We pulled out all the stops that night, and Drew built a tiny campfire with his precious stash of driftwood. We ate by its glow.
As dessert was cooling, Levi walked over to the river but rushed back a few moments later. He called to us in an urgent stage whisper, “Guys! There’s a caribou making a hairy ferry!”
We all stood up to see, and sure enough, an adult male with a huge rack strained against the current. Caribou like to cross at narrow points, but this animal was making the same scary ferry we had made earlier to reach our campsite. The rapid had one smooth tongue at river right and a huge ledge beside two big, nasty holes at river left. The caribou had waded in and started swimming when Levi noticed it.
We stood up in time to see the caribou cross the smooth water with his body perfectly angled for a forward ferry. His scoop-shaped hooves pedaled the water below the surface. He was a third of the way across when his eyes darted to us, and his nostrils flared with a snort.

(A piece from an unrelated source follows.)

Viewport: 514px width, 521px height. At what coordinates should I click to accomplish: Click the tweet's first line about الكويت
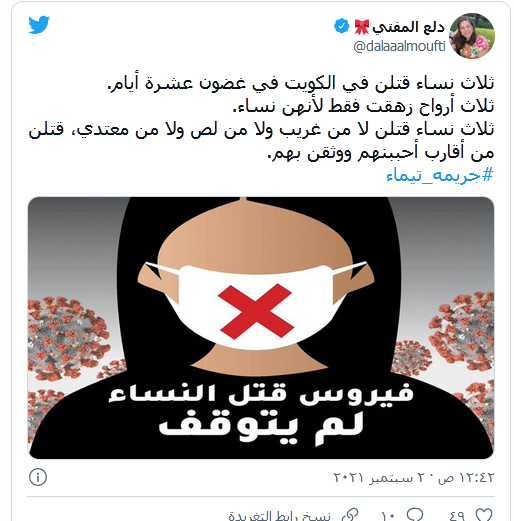[x=300, y=83]
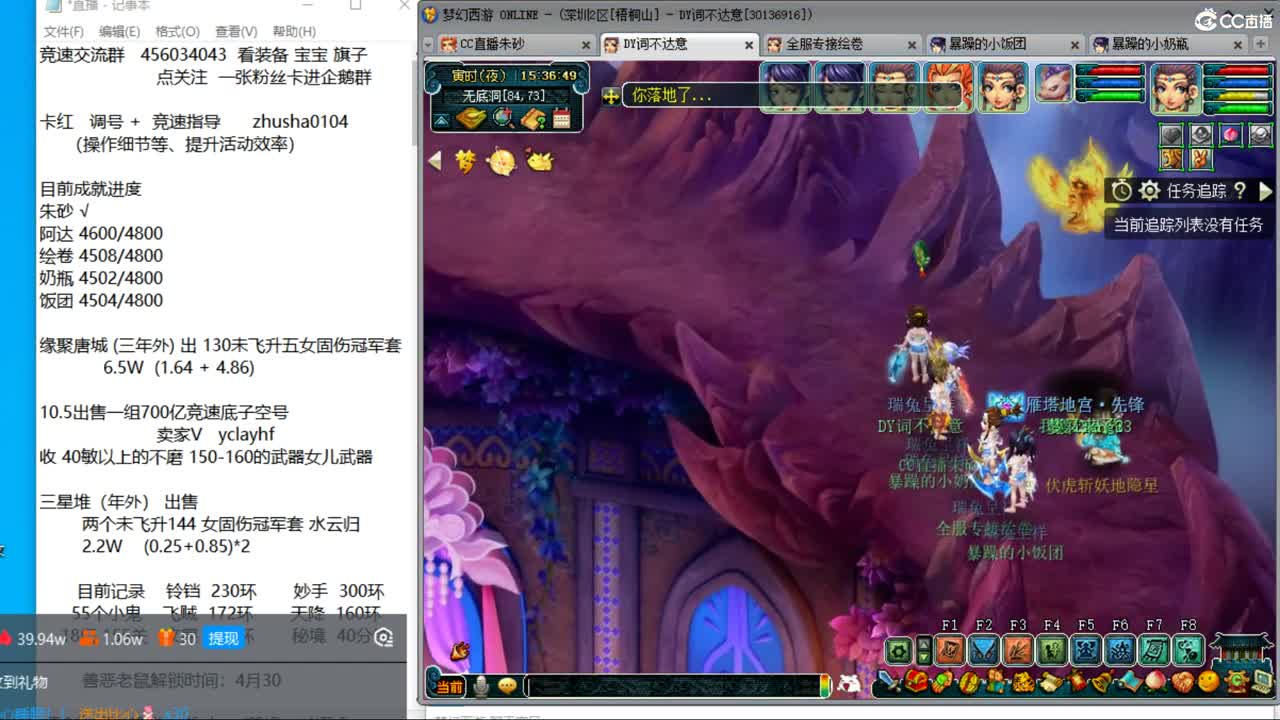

“We should hide,” said Tim, even though the animal had clearly seen us.
We crawled along the bank and ducked behind a group of boulders. As I left the kitchen, I grabbed the fresh cookies made with oatmeal and salvaged butterscotch chips and passed them out. It was time for some high adrenaline Arctic TV. We sat behind the boulders, munching our dessert and awaiting the outcome. We had clearly spooked this caribou. He needed a plan.
He didn’t want to come to our side anymore, but he didn’t change direction either. Perhaps he had fled a predator or was too simple or stubborn to go back on his decision. We watched as that lone animal played tug-of-war with the river at the top of the tongue, where the current was fastest. With each pedal of his legs, his head lifted higher out of the water and ruffled a wave around his neck. He kept the same angle, so the more he pedaled, the closer he inched toward us — above a bone-snapping hole that would surely tear him apart. Even the smooth line led to a wave train 6 feet tall.